Equity release mortgages allow the over 55s to raise tax-free cash by borrowing against the value of their home, with the capital and interest paid off from the proceeds of selling the property after they die.
It is a lifeline for many retired homeowners struggling with low incomes or high debts.
The market is heavily regulated by the Financial Conduct Authority and the Prudential Regulation Authority (PRA), which has boosted customer confidence and driven rapid growth.
However, last week the free-market Adam Smith Institute suggested the sector is in “deep trouble”, with the regulator missing opportunities to manage the risks. Should you be alarmed?
The Adam Smith Institute’s warning centred on one of the most attractive equity release features, the no-negative equity guarantee.
This pledges that nobody can owe more than the value of their mortgaged property, regardless of what happens to house prices. Even if the amount raised by the house sale is not enough to repay the outstanding loan, neither the customer nor their estate is liable to pay any more.
The guarantee shifts risk from customer to lender, because if house prices crash and it cannot recoup its money from the property sale, it must still stand by the guarantee even if it means making a loss.
Report author Kevin Dowd, professor of finance and economics at Durham University, warned that providers have undervalued their guarantees, creating “a ticking time bomb”.
He said the PRA had knowingly allowed firms to use valuation methods that are “unfit for the task”, even though its own stress tests suggest a 30 per cent house price fall could trigger losses of between £2-3 billion.

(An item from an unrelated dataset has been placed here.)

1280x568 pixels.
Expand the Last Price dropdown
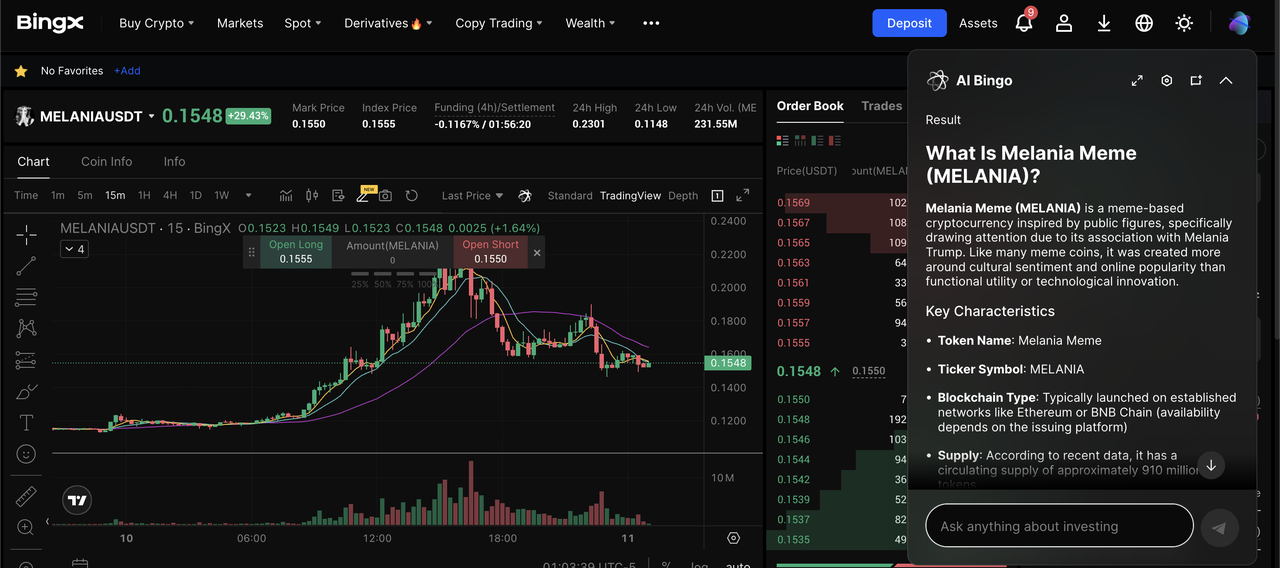pos(472,196)
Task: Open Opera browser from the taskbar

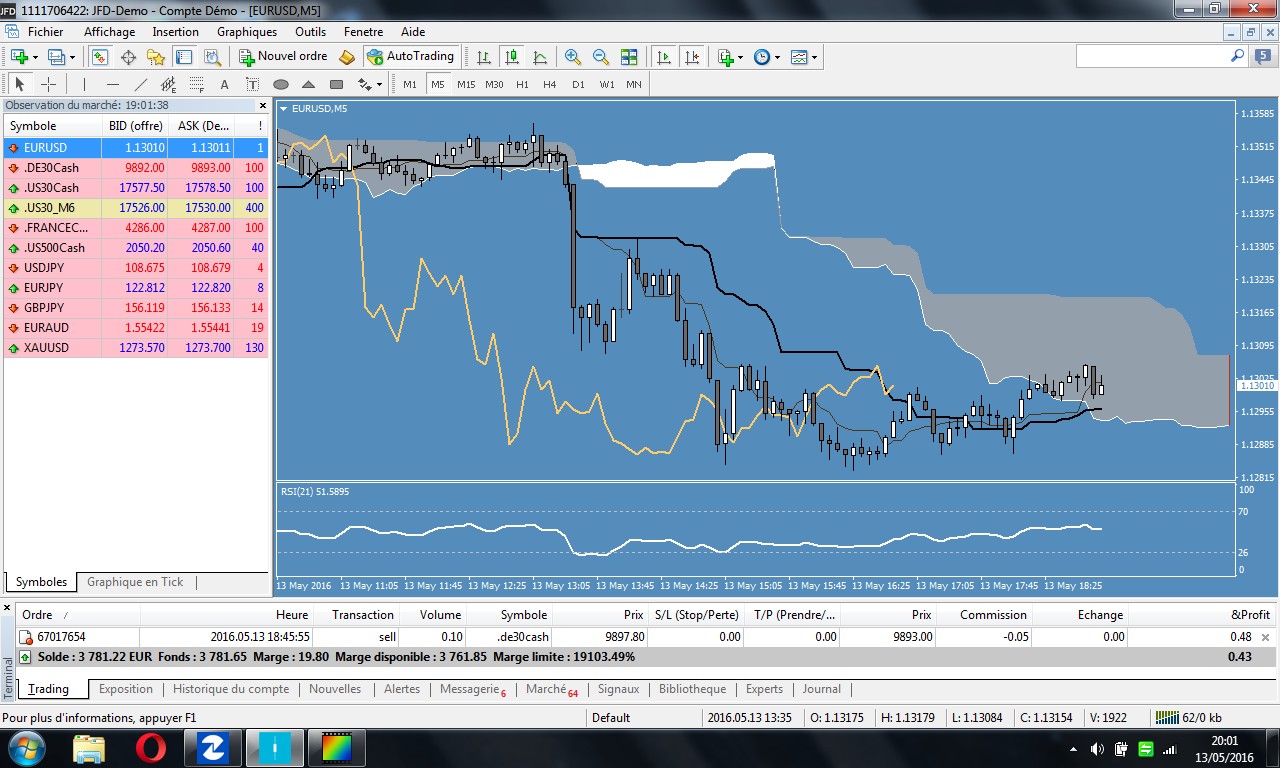Action: click(151, 747)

Equity release mortgages allow the over 55s to raise tax-free cash
Not everybody is convinced. The former pensions minister and now House of Lords member Baroness Ros Altmann said that she did not believe the problem is as huge as Professor Dowd has suggested: “All risk models will show different outcomes, depending on the assumptions used and there can be no ‘right’ way of assessing these things in advance, because nobody knows what will happen.”
She said she would not wish to go back to the days when people did not have a no-negative equity guarantee: “The fall in house prices in past cycles caused enormous misery to those who found they owed much more than the value of their home and were at risk of losing it.”

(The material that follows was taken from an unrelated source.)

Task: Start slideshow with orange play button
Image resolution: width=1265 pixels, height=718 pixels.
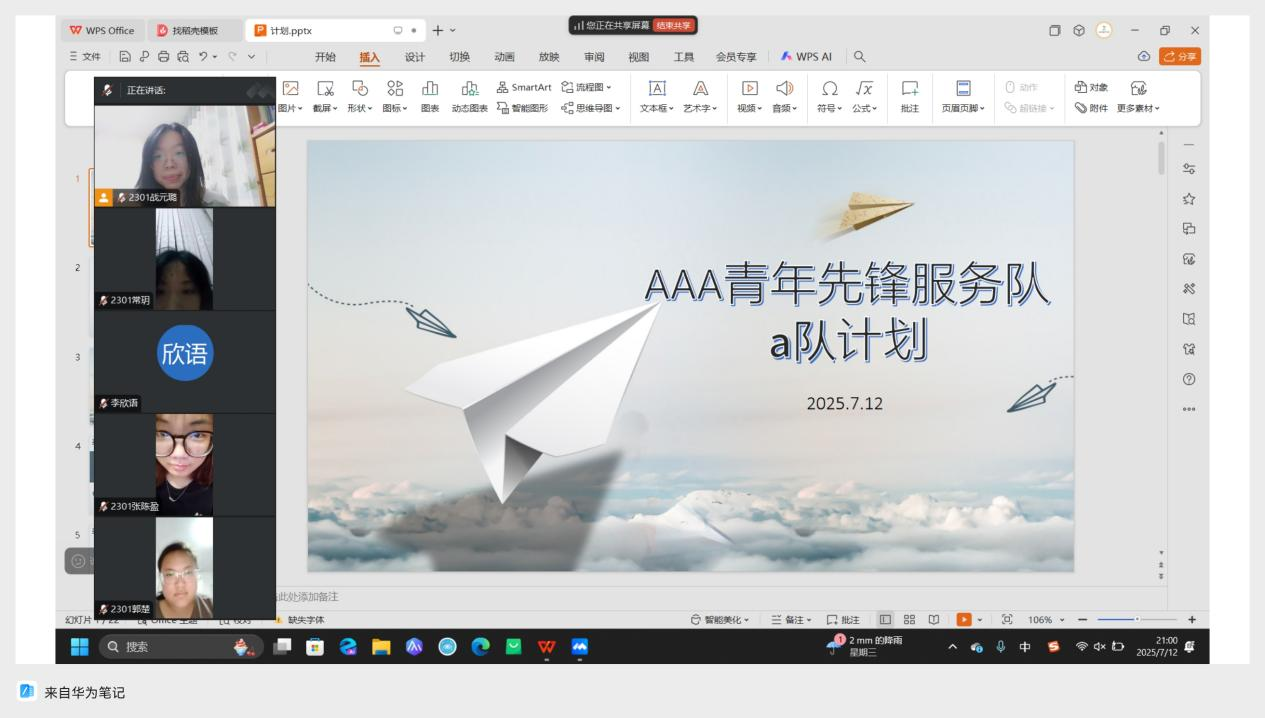Action: click(x=964, y=620)
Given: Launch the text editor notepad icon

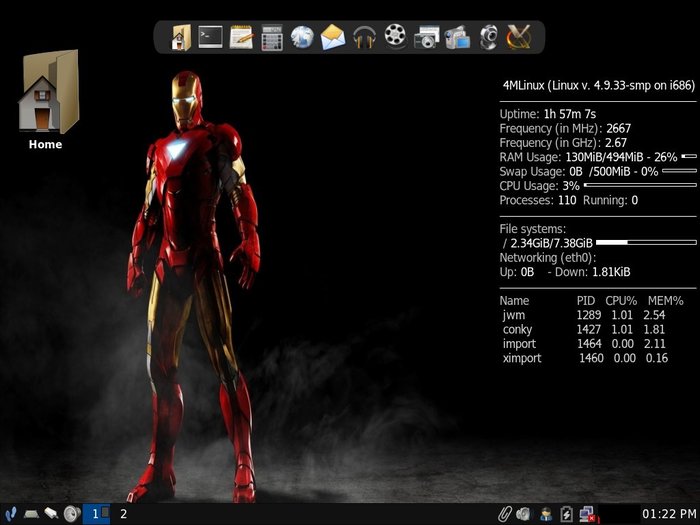Looking at the screenshot, I should point(241,38).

Baroness Altmann said she thought equity release loans were “rather expensively priced” but at least this gives lenders a financial buffer: “Property prices would have to fall enormously and people with these mortgages would have to live a very long time, before losses are incurred.”
She said that for some, an equity release loan may still be the best way to raise short-term fi nance to pay for emergencies, such as care.
Dean Mirfin, chief product officer at specialist equity release advisor Key Retirement, said the research suggested not only that house prices fell sharply, but also failed to recover. “Our typical customer is 71-years old, which means these loans typically have 15 or more years to run, giving plenty of time for prices to bounce back.”
Equity release mortgages will mature over many years rather than all at once, again limiting any losses. “Our typical loan-to-value is just 28 per cent of property value, which gives lenders a large financial cushion,” he added.
Crucially, customers should not lose out, even in the highly unlikely event that their lender goes bust. He said: “Terms and conditions on your loan cannot be changed in any way.”
Equity release may be growing quickly, but it remains a small market, around 2 per cent of all mortgage lending. “
A sustained 30 per cent house price crash with no recovery would inflict much greater damage on the standard mortgage market than on the equity release sector,” he said.
It is a lifeline for many retired homeowners struggling with low incomes or high debts
Stephen Lowe, director at specialist retirement group Just, said Professor Dowd had not shown how he had arrived at his numbers so it is impossible to say if they are correct: “However, we agree firms should be prudent and set aside sufficient resources to allow for shocks in the economy.”
Just has set aside enough financial resources to cope with an overnight 28 per cent house price collapse with no recovery ever. Lowe added: “This is much stronger than the more severe economic scenarios that the Bank of England prescribes for the banking sector.”
Equity Release Council chief executive Jim Boyd said customers have a range of safeguards, including stringent regulation and a code of conduct for members. “Our customers enjoy three levels of protection: structured and regulated financial advice, independent face-to-face legal advice, and clear product safeguards.”
Even if there was a catastrophic house price crash, equity release customers should be relatively immune. Those over-borrowing on standard mortgages may bear the brunt of negative equity.